The agent was confidently wrong in both cases, but that is not a dealbreaker. It is the job.
Good collaboration looks the same whether your collaborator is human or AI. They bring breadth, you bring judgment, and both sides verify.
The pattern I would reuse
The pattern is simple enough to reuse, and not just for home networks.
- Export or write down the current state.
- Describe the intent, not just the configuration.
- Ask the agent to challenge assumptions.
- Verify recommendations against documentation and real behavior.
- Make changes manually when security or reliability is involved.
- Capture the final state as durable documentation.
That pattern works for a UniFi network. It also works for a CI/CD platform, a Kubernetes operating model, a cloud account structure, a service onboarding flow, or any system where configuration and intent have drifted apart.

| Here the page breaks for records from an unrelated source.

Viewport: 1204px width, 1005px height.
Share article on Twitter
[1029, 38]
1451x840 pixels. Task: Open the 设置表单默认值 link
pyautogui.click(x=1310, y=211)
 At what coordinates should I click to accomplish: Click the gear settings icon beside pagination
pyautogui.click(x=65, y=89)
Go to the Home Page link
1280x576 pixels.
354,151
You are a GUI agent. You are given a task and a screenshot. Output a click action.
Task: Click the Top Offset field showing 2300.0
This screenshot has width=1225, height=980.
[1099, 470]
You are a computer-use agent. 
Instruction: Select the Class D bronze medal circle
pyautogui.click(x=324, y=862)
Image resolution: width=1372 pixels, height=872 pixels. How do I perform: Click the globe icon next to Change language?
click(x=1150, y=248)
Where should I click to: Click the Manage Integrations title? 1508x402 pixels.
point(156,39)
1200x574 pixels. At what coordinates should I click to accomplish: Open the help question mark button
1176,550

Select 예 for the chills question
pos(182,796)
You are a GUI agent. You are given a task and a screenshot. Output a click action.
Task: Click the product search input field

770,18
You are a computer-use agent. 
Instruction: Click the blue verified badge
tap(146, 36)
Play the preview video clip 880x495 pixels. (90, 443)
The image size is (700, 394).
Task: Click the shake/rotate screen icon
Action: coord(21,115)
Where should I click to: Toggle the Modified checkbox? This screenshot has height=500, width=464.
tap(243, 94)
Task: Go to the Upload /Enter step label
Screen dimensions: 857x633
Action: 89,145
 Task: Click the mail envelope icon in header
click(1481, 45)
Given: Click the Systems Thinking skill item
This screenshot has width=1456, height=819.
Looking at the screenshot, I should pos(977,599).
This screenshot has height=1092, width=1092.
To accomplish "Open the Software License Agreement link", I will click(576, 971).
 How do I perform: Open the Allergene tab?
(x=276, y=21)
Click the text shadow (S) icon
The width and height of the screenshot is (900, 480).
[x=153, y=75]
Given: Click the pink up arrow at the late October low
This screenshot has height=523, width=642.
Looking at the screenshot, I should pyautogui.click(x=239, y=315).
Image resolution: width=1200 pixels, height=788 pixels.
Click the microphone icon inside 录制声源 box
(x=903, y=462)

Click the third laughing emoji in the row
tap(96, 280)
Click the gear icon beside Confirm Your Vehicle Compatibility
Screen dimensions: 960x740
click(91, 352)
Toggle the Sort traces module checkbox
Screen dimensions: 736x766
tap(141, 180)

The point is not to let AI take the wheel. The point is to make the system legible enough that a human can steer it better.
What is next
The known rough edges in NETWORK.md are now a small backlog. I need to widen IDS/IPS scope to cover the networks that matter, stand up the Guest SSID with a proper egress-only firewall rule, finish migrating IoT devices off carpenter and onto carpenter-iot, and replace the cable that is making the Living Room access point negotiate at 100 Mbps when the rest of the network is gigabit.
None of this work is glamorous, but all of it is the kind of work that gets deferred when you do not have a clear picture of the system.
I have a clear picture now, and the backlog is finite. That, more than any single configuration change, is the actual win.
Why I think this matters
I write a lot about AI in the enterprise, including pipeline-first delivery, the agentic SDLC, the Context Spine, the apprenticeship argument, and the need for teams to treat AI as part of the delivery system rather than as a novelty sitting off to the side.
The risk in writing about all of that from a corporate perch is that it can start to sound abstract. Strategy decks, steering committees, and slides can read well without ever touching a real system.
Spending a Saturday using the same tools I am asking my organization to understand, on a problem that mattered to my actual life, is the cheapest way I know to keep that thinking honest.
If Claude Code can help a VP of Engineering build a better home network on a weekend, it can help an engineer at any level go faster on Monday. Not because the tool is magic, but because the right context, the right guardrails, and the right level of human judgment make good tools more useful.
My network is faster, safer, and finally documented. More importantly, I understand it again.
That is the lesson I keep coming back to with AI. The best tools do not remove the need for judgment. They create more opportunities to apply it.
The bottleneck was never the stack. It was the clarity around the system.